##### DATA FOR ANALYSIS #####
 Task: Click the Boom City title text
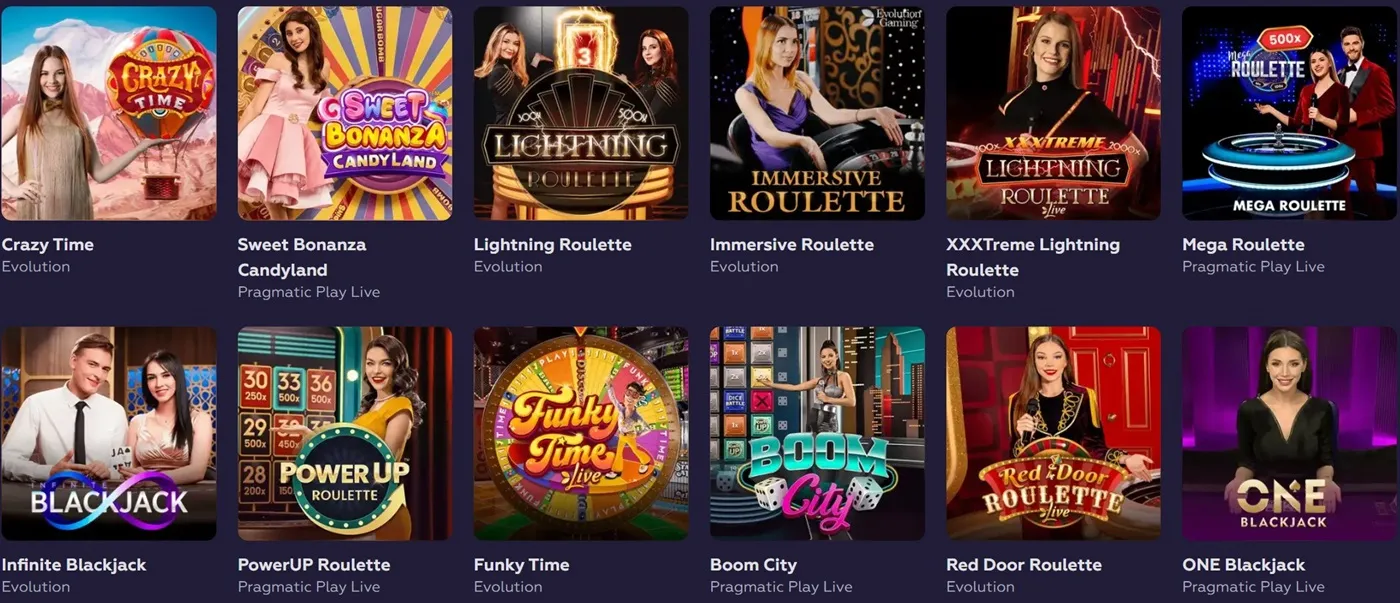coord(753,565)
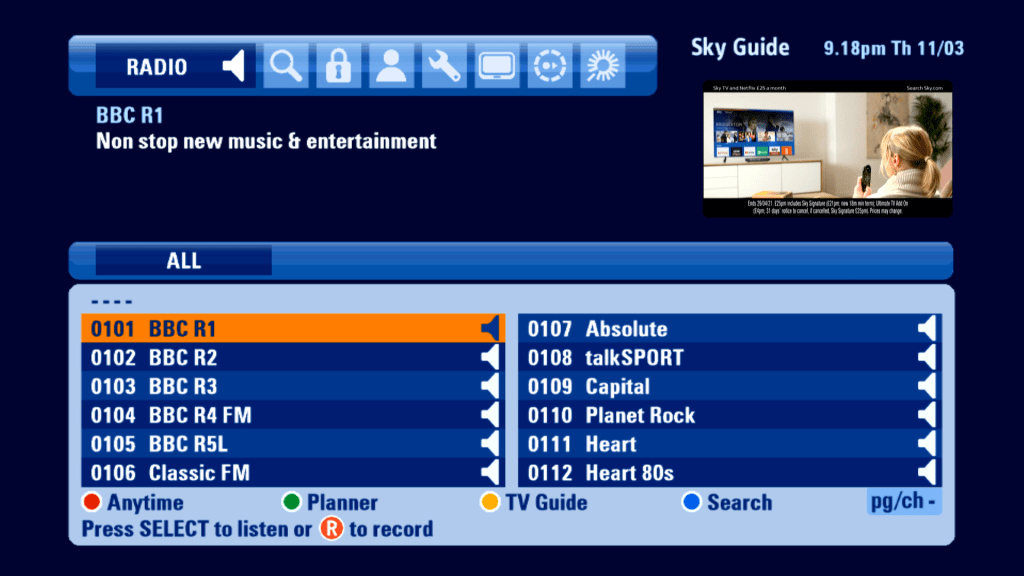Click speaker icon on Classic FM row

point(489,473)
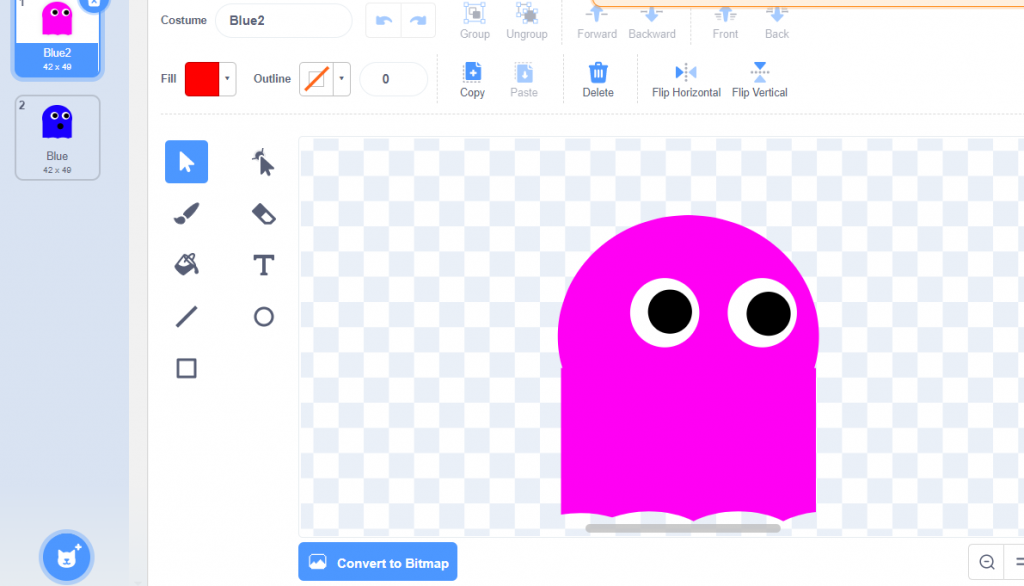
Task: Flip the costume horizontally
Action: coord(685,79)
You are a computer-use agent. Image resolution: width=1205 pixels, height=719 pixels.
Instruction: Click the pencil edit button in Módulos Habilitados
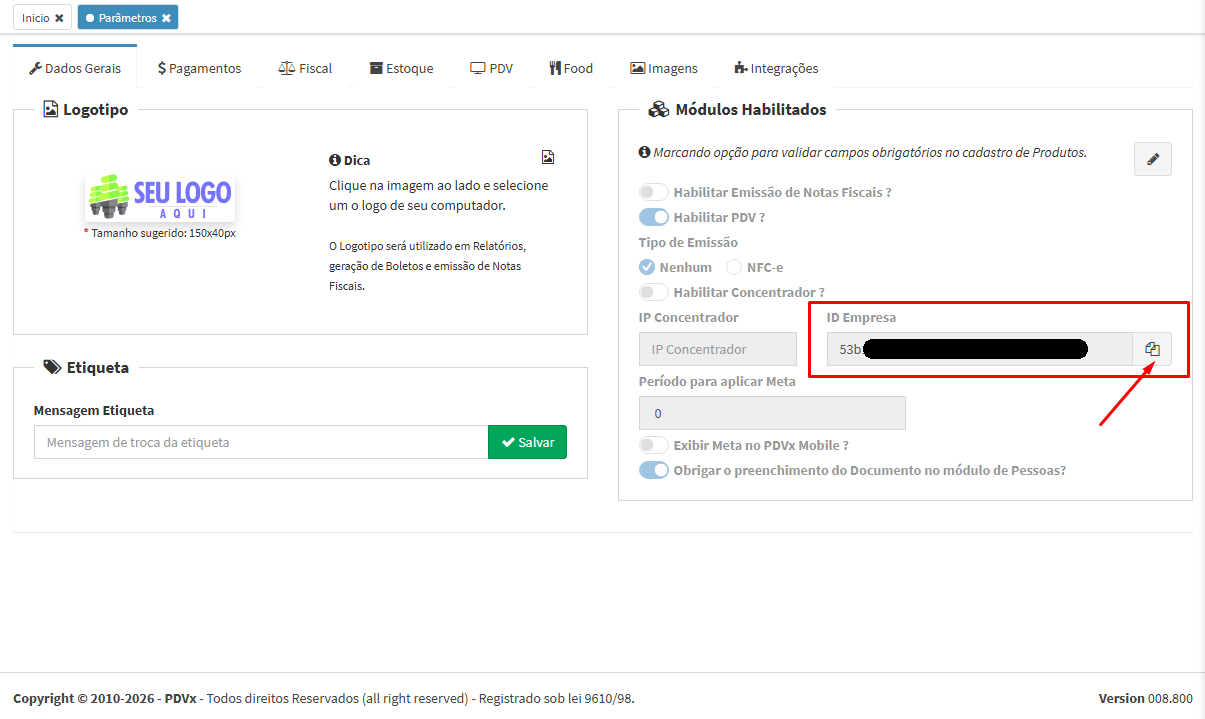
#####
Pictures stay out, but everything else in the records must be output exactly.

 Task: Click the Boom City title text
coord(753,565)
Click speaker icon on Classic FM row

point(489,473)
Task: Flip the costume horizontally
Action: coord(685,79)
You are a computer-use agent. Image resolution: width=1205 pixels, height=719 pixels.
Instruction: Click the pencil edit button in Módulos Habilitados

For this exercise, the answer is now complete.